● **Supplied text**:
....
In September 2014 the $860-million Rockefeller Foundation made an historic announcement. Timed to coincide with massive marches for climate action all over the world, the fund revealed it was going to divest from fossil fuels. Following in the footsteps of the World Council of Churches, the British Medical Association and Stanford University, the latest major institution to make such an announcement is also the most symbolic. Because the Rockefeller fortune owes its very existence to oil.
The Rockefeller story is also the story of the rise and fall of the first ‘oil major’. Standard Oil, founded by John D Rockefeller in 1870, soon came to control the burgeoning US oil industry, from extraction to refining to transportation to retail.
It built an unprecedented monopoly that became so publicly despised that the US government broke it up – birthing Exxon, Mobil and Chevron, among others.
The forced break-up created the Rockefeller millions. A century later, those millions are being used to make a dramatic point: we are witnessing the beginning of the end of the oil age.The age of oil has been one of staggering inequality. The discovery of hydrocarbons has brought fortune to the few and misery to the masses. Many oil-rich countries suffer distorted economic development, financial instability, repressive authoritarian rule, stifled human rights, soaring poverty and pervasive corruption.
In the oil-addicted West, its toxic political influence echoes through domestic and foreign policy. Today’s oil majors deploy their power deftly, and devastatingly, their probing tentacles lubricated by de facto impunity and state collusion. The CEO of Exxon clicks his fingers: national armies are mobilized. Shell’s chair has a quiet word: democratically agreed policies are shelved.
Collision course
Yet change is coming. The dominance of the oil majors is being assailed from all sides. Oil’s future is looking increasingly – exhilaratingly – shaky.
....
● **Extracted records**:
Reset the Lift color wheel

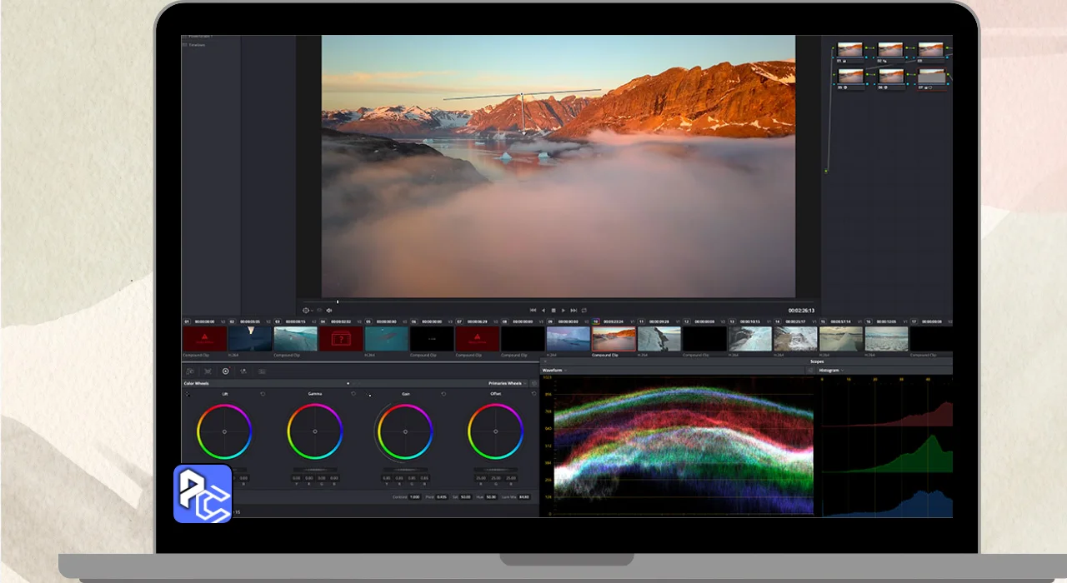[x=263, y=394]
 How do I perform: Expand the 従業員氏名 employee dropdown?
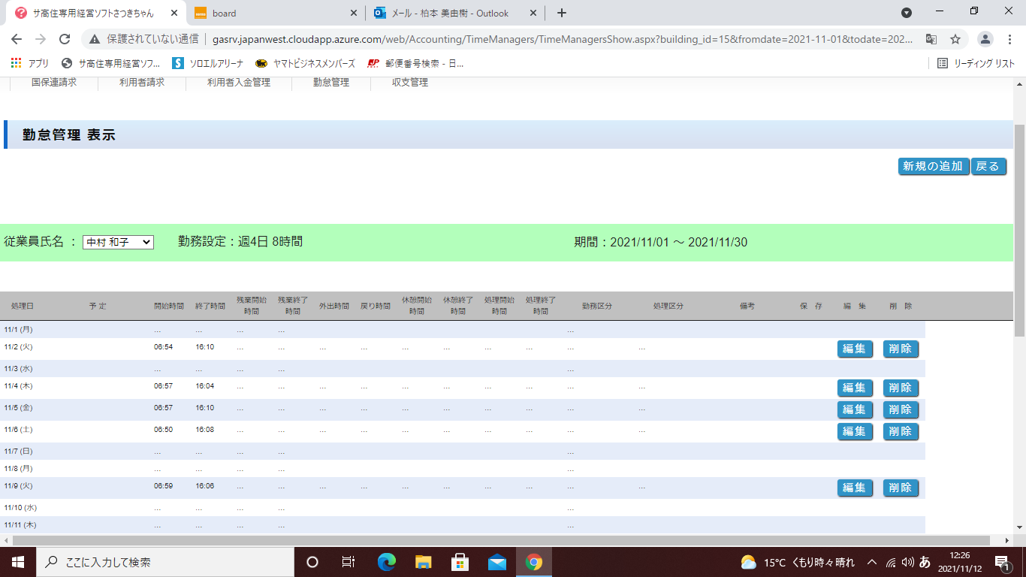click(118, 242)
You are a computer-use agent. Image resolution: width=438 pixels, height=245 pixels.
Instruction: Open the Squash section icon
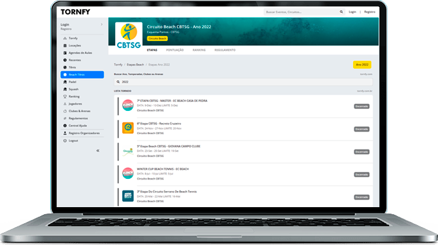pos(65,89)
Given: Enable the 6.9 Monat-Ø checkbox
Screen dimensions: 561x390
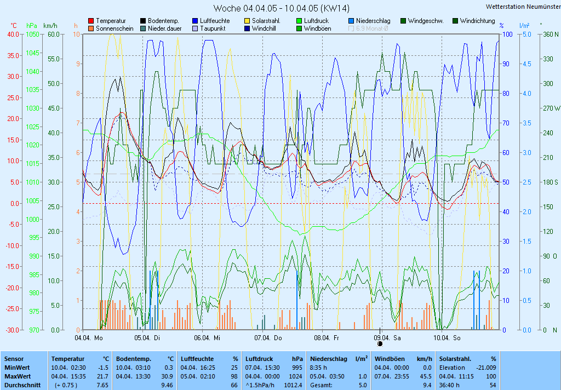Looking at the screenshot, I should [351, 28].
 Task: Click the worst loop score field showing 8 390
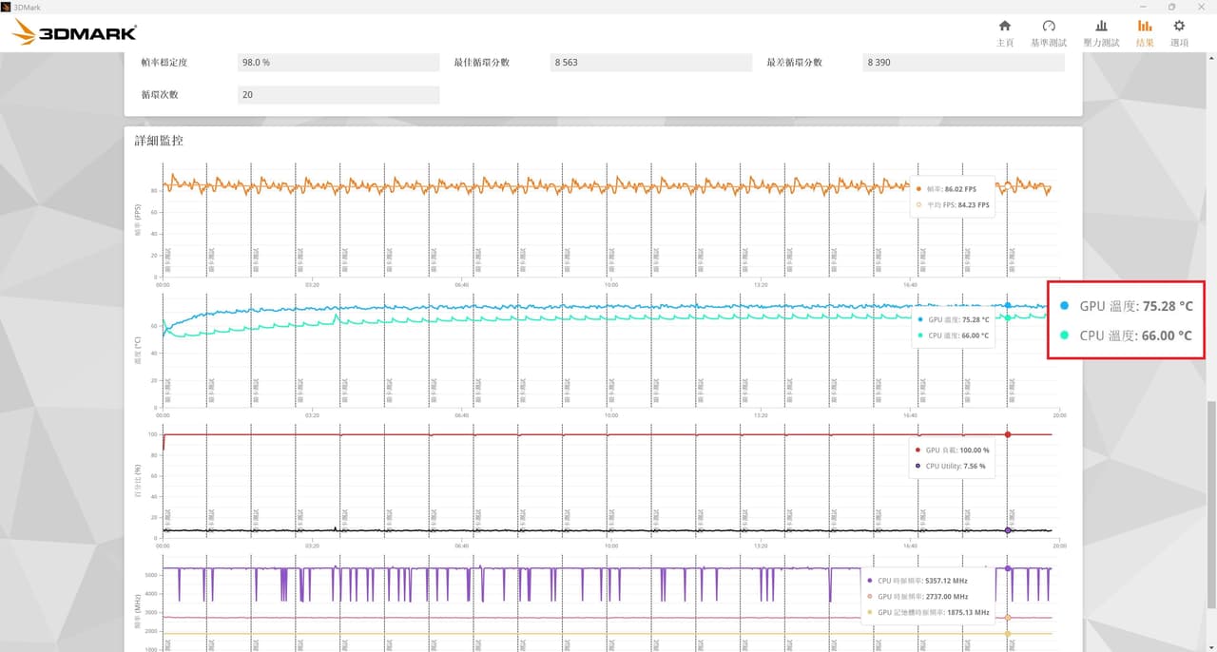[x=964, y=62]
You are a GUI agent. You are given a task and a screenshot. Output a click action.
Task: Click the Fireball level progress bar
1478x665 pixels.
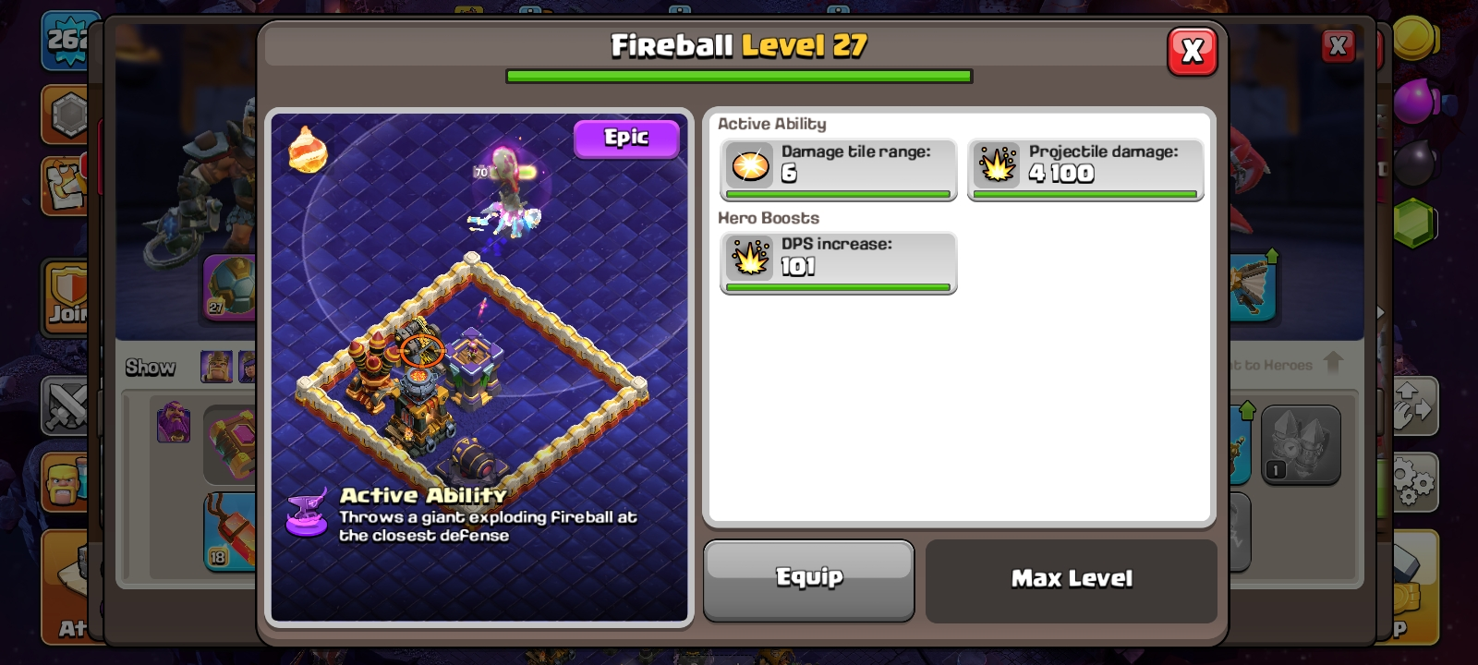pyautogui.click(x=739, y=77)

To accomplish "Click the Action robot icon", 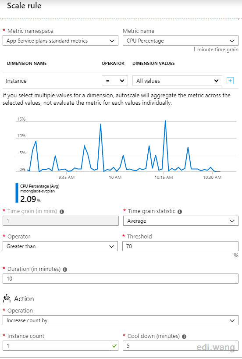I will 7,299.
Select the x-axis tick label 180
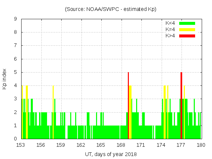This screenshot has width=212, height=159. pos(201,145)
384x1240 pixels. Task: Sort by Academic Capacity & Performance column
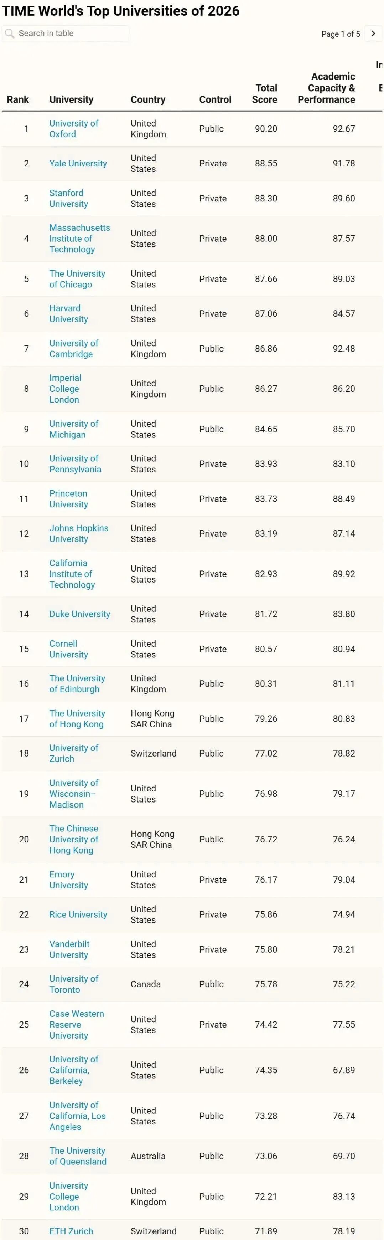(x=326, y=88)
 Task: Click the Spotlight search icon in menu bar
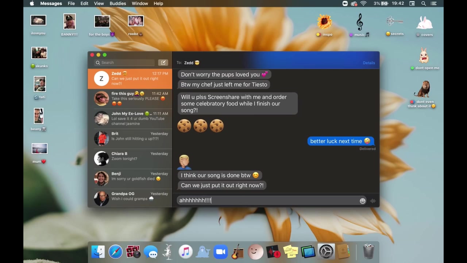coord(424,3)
....
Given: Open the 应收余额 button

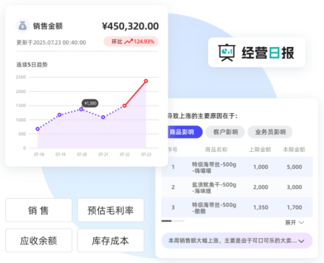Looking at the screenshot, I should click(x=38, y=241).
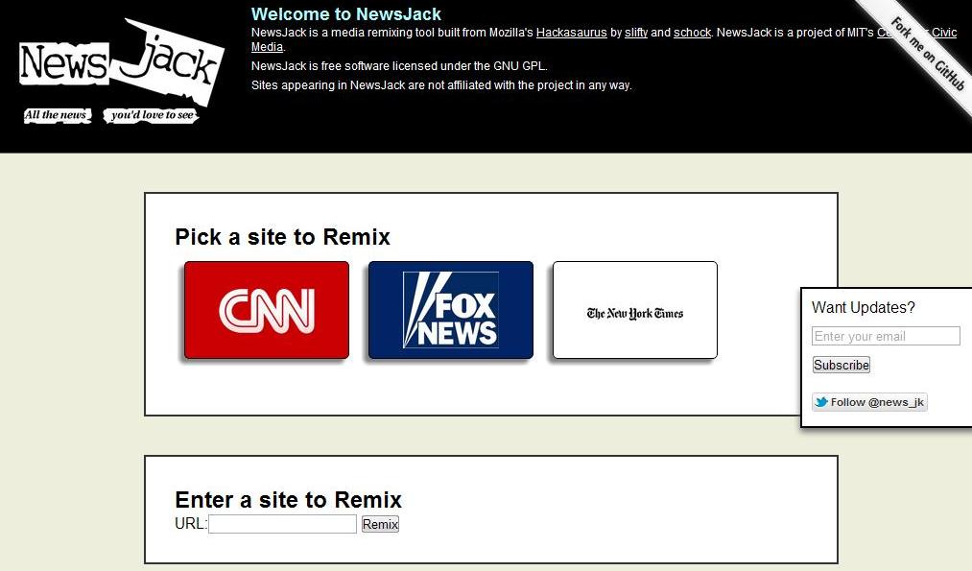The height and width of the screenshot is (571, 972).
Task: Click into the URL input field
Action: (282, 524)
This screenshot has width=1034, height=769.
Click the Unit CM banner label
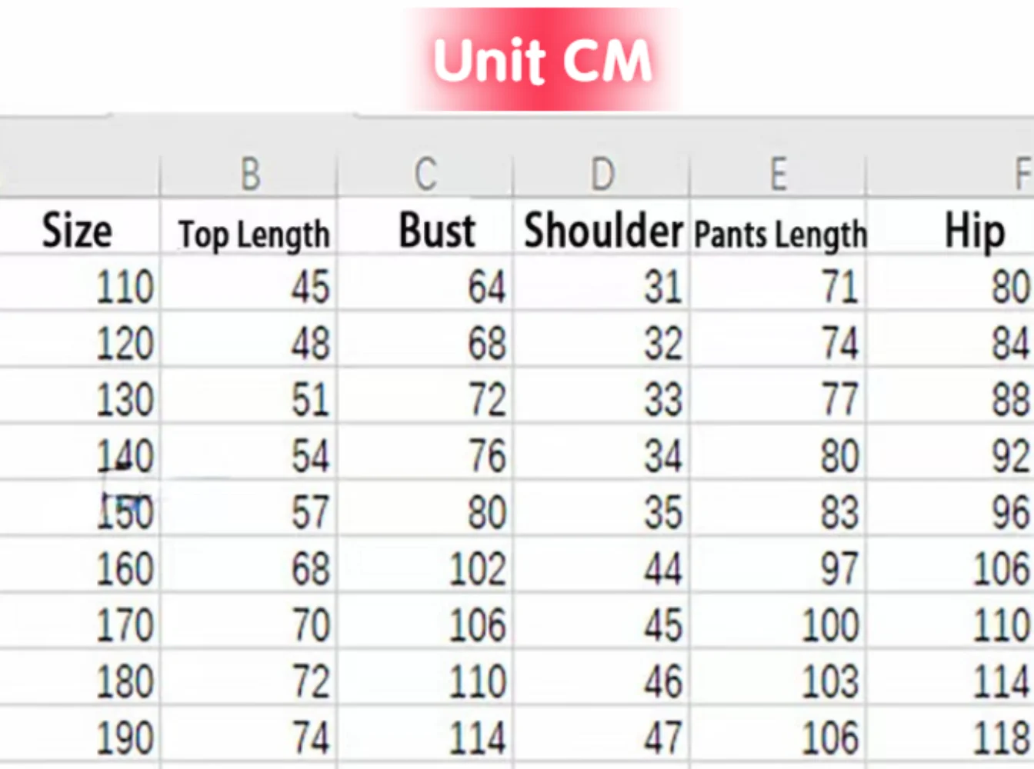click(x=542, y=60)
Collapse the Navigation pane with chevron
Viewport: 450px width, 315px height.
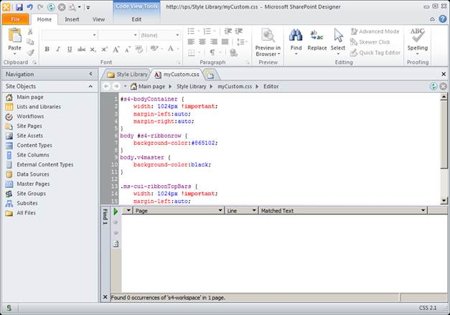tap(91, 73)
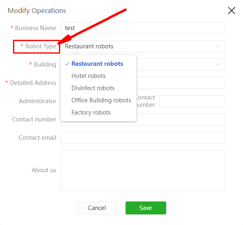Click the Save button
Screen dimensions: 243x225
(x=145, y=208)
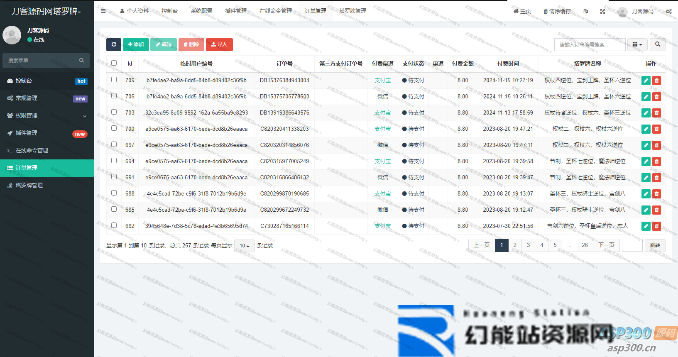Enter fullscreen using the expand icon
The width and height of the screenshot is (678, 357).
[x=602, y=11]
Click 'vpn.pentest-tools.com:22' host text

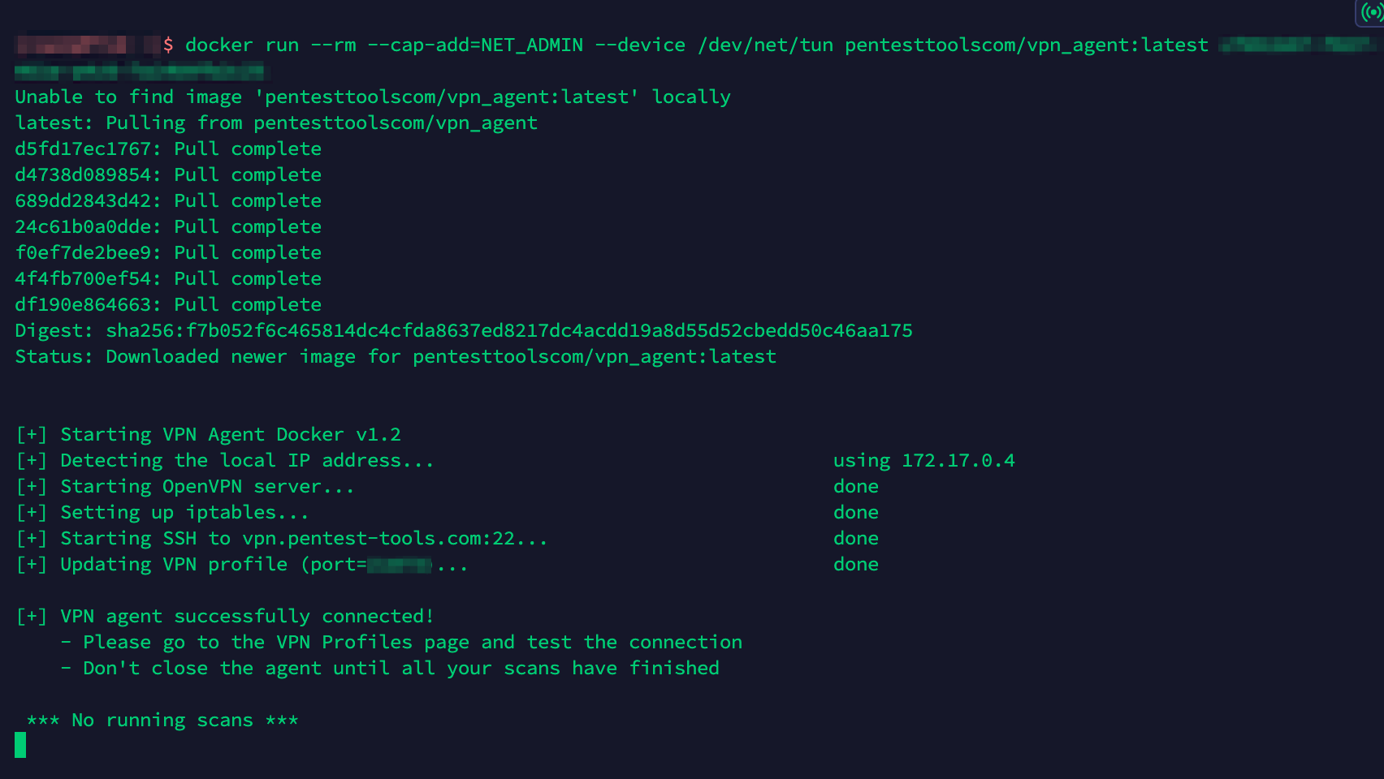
....
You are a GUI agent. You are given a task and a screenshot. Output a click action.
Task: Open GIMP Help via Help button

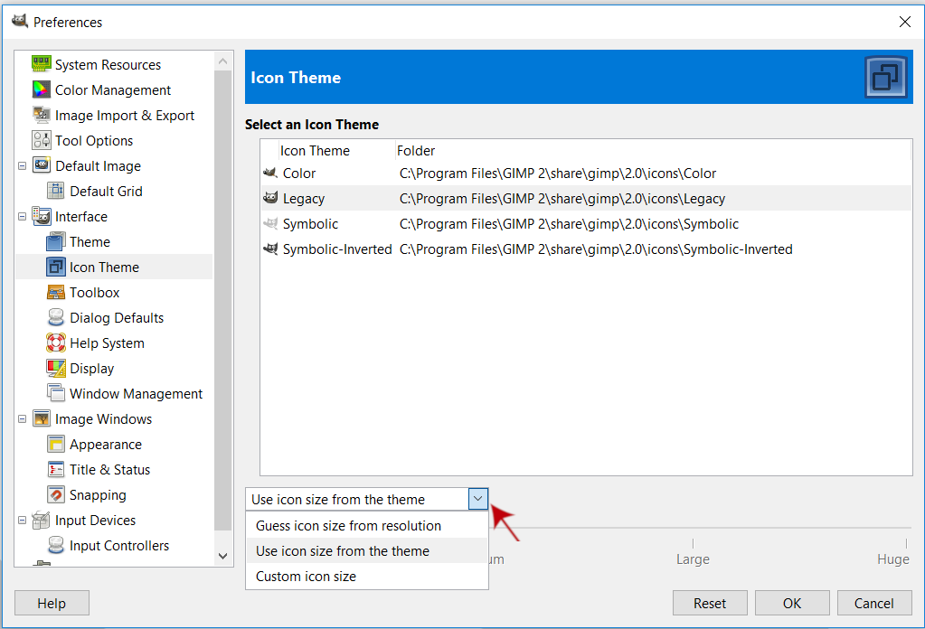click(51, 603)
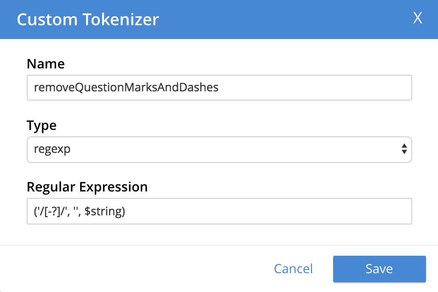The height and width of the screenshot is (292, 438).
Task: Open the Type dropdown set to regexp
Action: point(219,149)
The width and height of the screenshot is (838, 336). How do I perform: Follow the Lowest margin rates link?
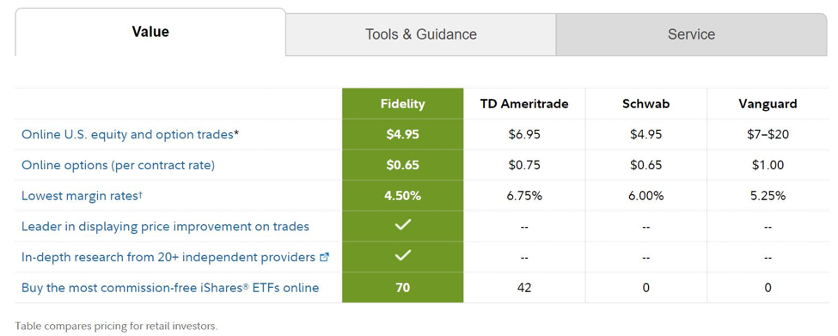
....
● **Exercise goal**:
Copy the passage of the Rockefeller oil text from "It built an" to "and pervasive corruption.", replacing "millions" with "fortunes" everywhere it appears.

● **Solution for this task**:
It built an unprecedented monopoly that became so publicly despised that the US government broke it up – birthing Exxon, Mobil and Chevron, among others.
The forced break-up created the Rockefeller fortunes. A century later, those fortunes are being used to make a dramatic point: we are witnessing the beginning of the end of the oil age.The age of oil has been one of staggering inequality. The discovery of hydrocarbons has brought fortune to the few and misery to the masses. Many oil-rich countries suffer distorted economic development, financial instability, repressive authoritarian rule, stifled human rights, soaring poverty and pervasive corruption.